There was second scene that was in the book I didn’t really understand at the time that I read it. It was basically that Frank thought he saw a ghost and I didn’t really understand why he thought this ghost had a connection with Claire. He basically thought she’d had an affair and this guy was looking for her. When I saw how this scene played out on the TV screen it became more apparent why he would think that.

The only scene that seemed to make any large deviation is when Claire runs into Jack Randall. In the book Jack catches Claire from the behind and in the TV show she runs up to him at a river and then the scene goes from there. Frankly, even this scene didn’t have any large deviations minus how the two characters actually entered the scene, it carried on as expected after they see each other.

The show is now on its third aired episode that released last night. I finished watching it a few hours ago and it is suitably entertaining. It is really interesting to see how all of the characters have translated onto the screen.

The on character who’s filmed representation I am most fascinated by is of Geillis Duncan, although I won’t burst the bubble as to what her deal is. Because the books are written in first person (Claire’s perspective), it takes a long time to figure out what’s up with Geillis. Because Claire is under fire by a lot of characters because she is the Sassenach, she didn’t really clue into Geillis antics as being weird. But in the show, the view you hold is different, and you begin to see the hints for Geillis’s “weirdness” a lot sooner. I definitely noticed it in the third episode.

The casting is also superb. Caitriona Balfe as Claire Randall is a good choice for her character. She has managed to convey the courage Claire possesses without making the character come off as cold and without fear. Claire is supposed to be resourceful and courageous and free willed. It’s nice to see that the producers didn’t sacrifice either personality or key physical traits just to favour one of those aspects over the other.

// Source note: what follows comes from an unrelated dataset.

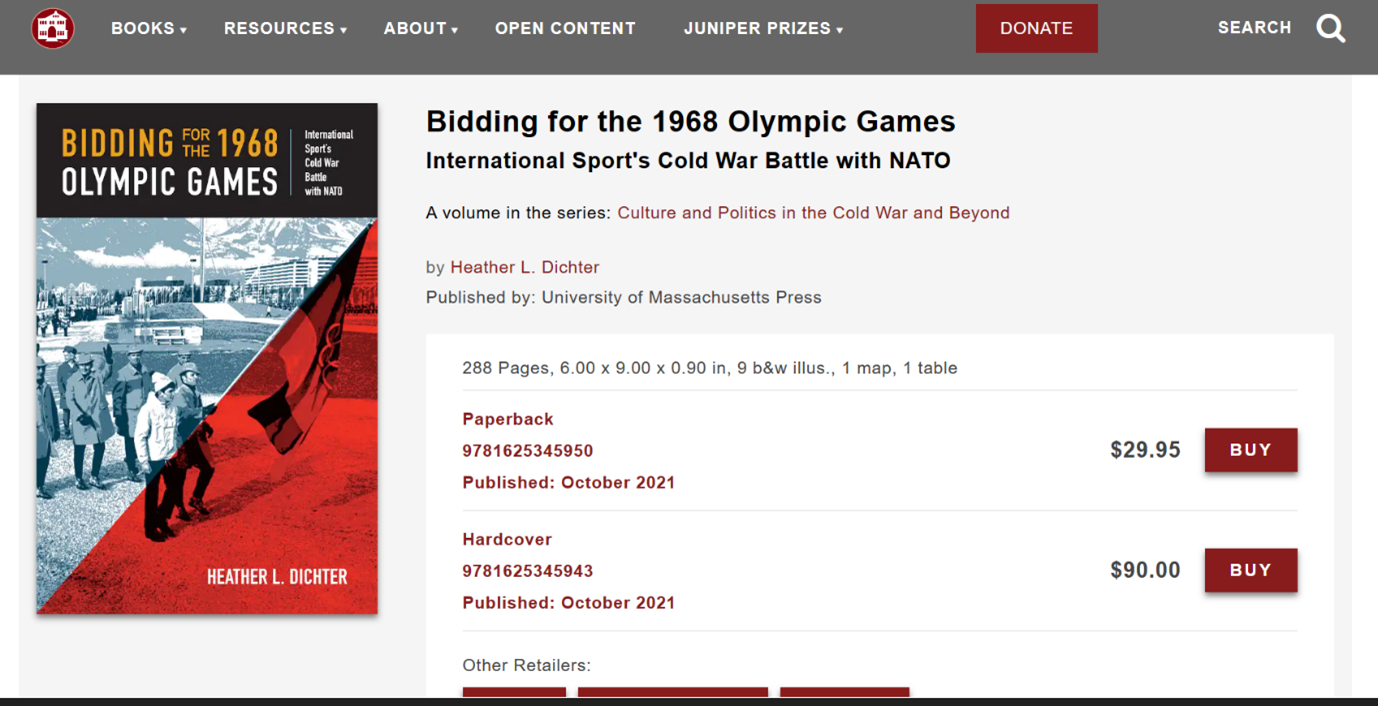Expand the ABOUT menu
Viewport: 1378px width, 706px height.
click(420, 28)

Sam Heughan is another good casting choice for the character of Jamie Fraser. The only comment with this casting is that Heughen is about 10 years to old for the part. Jamie is supposed to be 23, Heughan is 34, but this is a minor alteration and is easily overlooked. Heughan has all of the good looks and charming personality to play Jamie, in addition to being able to pull off his characters generally mild but tough demeanor.

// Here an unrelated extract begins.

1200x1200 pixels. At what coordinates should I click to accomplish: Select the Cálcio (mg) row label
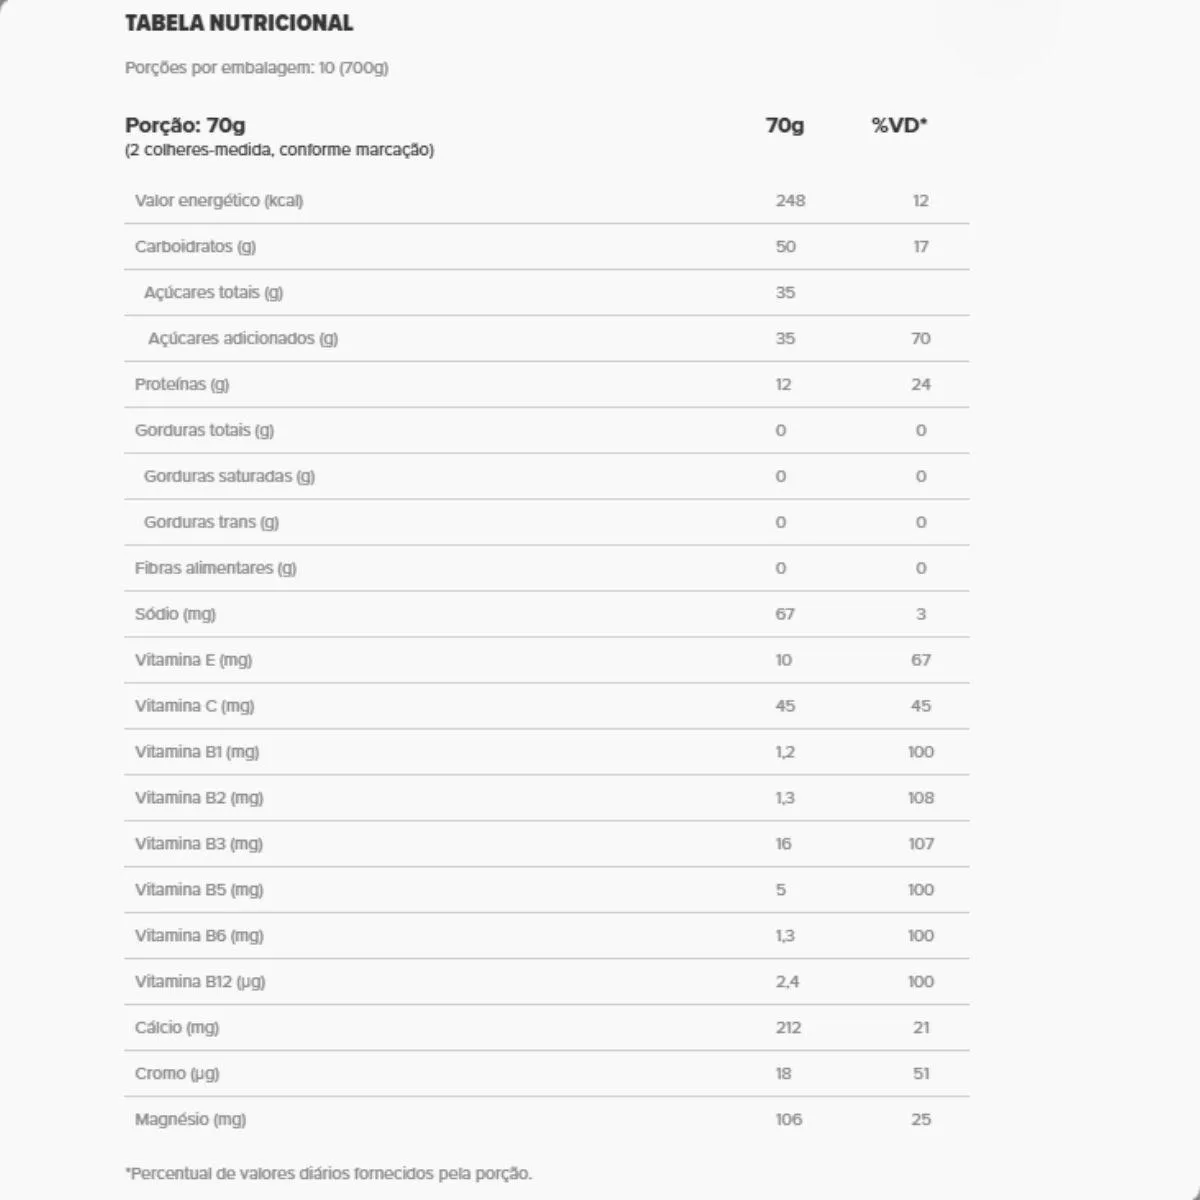pyautogui.click(x=177, y=1028)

Watching the relationship between Jamie and Claire unfold is a great source of entertainment. I will be impatiently waiting all week for the fourth episode.

Outlander (TV show) can be purchased on iTunes for $34.99 (SD) or $39.99 (HD)

Outlander (eBook) can be purchased on iTunes for $4.99

Dragonfly in Amber (eBook) can be purchased on iTunes for $4.99

Voyager (eBook) can be purchased on iTunes for $4.99

Drums of Autumn (eBook) can be purchased on iTunes for $4.99

The prices should be Canadian and they are based on what Google is telling me, all my iTunes app offers in terms of price is “open in app” or “purchased” because I own them.

If you prefer holding paper, these books can be bought at the Chapters website. And if you have Starz on your cable, Outlander is playing on that channel.

There are 8 books if I am most mistaken, but there are also a few smaller books that recount what Jamie gets up to when Claire is not around, but those books are not essential to the main line of books, though I do intend to read them in the long run.

As a final note, it seems like season 1 of Outlander is following its namesake title, aka book #1 of the series. If you are the type who prefers to read a book before you watch a show, I would get the book and read about half of it before beginning the first three episodes.